# Question 6:

## Part (a):

| Answer/Working | Mark | Guidance |
|---|---|---|
| $2m^2 + 5m + 2 = 0 \Rightarrow m = -\frac{1}{2}, -2$ | M1 | Attempts to solve auxiliary equation, usual rules for quadratic |
| $x = Ae^{-0.5t} + Be^{-2t}$ | A1 | Correct CF, must be in terms of $t$ |
| PI is of the form $x = pt + q$ | B1 | Correct form for PI, accept $x = at^2 + bt + c$ |
| $\frac{dx}{dt} = p$, $\frac{d^2x}{dt^2} = 0 \Rightarrow 5p + 2pt + 2q = 4t + 12 \Rightarrow p = ..., q = ...$ | M1 | Differentiates PI and substitutes into DE, $p, q \neq 0$ |
| $p = 2, q = 1$ | A1 | Correct PI |
| $x = Ae^{-0.5t} + Be^{-2t} + 2t + 1$ | A1ft | Correct GS = CF + PI, must have $x =$ in terms of $t$ only |

## Part (b):

| Answer/Working | Mark | Guidance |
|---|---|---|
| $t=0, x=3 \Rightarrow 3 = A + B + 1$ | M1 | Substitutes $x=3$, $t=0$ into GS |
| $\frac{dx}{dt} = -0.5Ae^{-0.5t} - 2Be^{-2t} + 2$; $t=0, \frac{dx}{dt} = -2 \Rightarrow -\frac{1}{2}A - 2B + 2 = -2$ | M1 | Differentiates GS, sets $\frac{dx}{dt}=-2$ at $t=0$, solves simultaneously |
| $x = 2e^{-2t} + 2t + 1$ | A1 | Correct particular solution, need $x =$ in terms of $t$ only |

## Part (c)(i):

| Answer/Working | Mark | Guidance |
|---|---|---|
| $\frac{dx}{dt} = -4e^{-2t} + 2$ | M1 | Differentiates PS of form $ae^{-kt} + bt + c$ to obtain $Ce^{-kt} + D$ |
| $e^{-2t} = \frac{1}{2} \Rightarrow -2t = \ln\frac{1}{2} \Rightarrow t = \frac{1}{2}\ln 2$ | dM1 | Solves $Ce^{-kt} + D = 0$, $C \times D < 0$, to obtain $t = -\frac{1}{k}\ln\!\left(\frac{-D}{C}\right)$ |
| $x = 2e^{-2t} + 2t + 1 = 1 + \ln 2 + 1 = 2 + \ln 2$ | A1* | Substitutes $t = \frac{1}{2}\ln 2$ to obtain printed answer with no errors |

## Part (c)(ii):

| Answer/Working | Mark | Guidance |
|---|---|---|
| $\frac{d^2x}{dt^2} = 8e^{-2t} > 0$ for all values of $t$, so distance is a minimum | B1ft | Obtains second derivative of form $\lambda e^{-\mu t}$, $\lambda, \mu > 0$, and makes conclusion; or substitutes $t$ value and states $\frac{d^2x}{dt^2} > 0$ hence minimum |

## Part (d):

| Answer/Working | Mark | Guidance |
|---|---|---|
| For large values of $t$: $\left[e^{-2t} \to 0\right] \Rightarrow x \to 2t+1$ so constant speed; $\frac{dx}{dt} \to 2$ constant speed; $\frac{d^2x}{dt^2} \to 0$ constant speed.

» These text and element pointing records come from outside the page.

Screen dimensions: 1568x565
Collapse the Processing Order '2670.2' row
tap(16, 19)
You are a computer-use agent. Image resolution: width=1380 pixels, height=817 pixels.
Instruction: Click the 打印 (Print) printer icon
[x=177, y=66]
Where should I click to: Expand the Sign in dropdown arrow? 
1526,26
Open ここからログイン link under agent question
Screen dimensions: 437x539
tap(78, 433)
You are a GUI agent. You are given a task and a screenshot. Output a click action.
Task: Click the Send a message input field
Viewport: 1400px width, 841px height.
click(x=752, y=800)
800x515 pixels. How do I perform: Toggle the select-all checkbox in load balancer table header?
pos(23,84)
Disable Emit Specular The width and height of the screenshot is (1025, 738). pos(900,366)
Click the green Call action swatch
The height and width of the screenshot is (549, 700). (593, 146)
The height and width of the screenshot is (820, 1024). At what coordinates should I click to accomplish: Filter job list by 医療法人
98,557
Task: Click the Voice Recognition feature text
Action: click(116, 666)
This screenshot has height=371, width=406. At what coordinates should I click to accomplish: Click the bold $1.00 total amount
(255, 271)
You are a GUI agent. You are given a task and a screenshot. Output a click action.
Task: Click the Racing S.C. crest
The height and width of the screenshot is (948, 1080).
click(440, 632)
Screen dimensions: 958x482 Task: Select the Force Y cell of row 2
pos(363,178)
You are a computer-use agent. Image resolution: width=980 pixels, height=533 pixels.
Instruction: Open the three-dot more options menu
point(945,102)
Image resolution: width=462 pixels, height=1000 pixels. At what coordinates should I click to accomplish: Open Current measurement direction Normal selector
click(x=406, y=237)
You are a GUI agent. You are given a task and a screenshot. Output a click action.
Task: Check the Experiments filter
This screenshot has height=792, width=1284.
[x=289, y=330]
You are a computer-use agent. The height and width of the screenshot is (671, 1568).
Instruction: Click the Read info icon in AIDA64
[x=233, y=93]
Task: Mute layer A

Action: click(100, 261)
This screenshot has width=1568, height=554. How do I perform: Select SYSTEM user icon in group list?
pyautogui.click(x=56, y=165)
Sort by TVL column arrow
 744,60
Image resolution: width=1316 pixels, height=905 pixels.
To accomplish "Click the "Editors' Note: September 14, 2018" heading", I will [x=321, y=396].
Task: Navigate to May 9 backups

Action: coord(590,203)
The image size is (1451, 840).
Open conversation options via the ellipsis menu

Conclusion: model is suitable | B1ft | PS must be of form $f(t)+bt+c$ where $f(t)$ has terms in $ae^{-kt}$, $k>0$, $a,b \neq 0$; demonstrates $e^{-kt} \to 0$ as $t \to \infty$ giving constant speed, states model is suitable |

---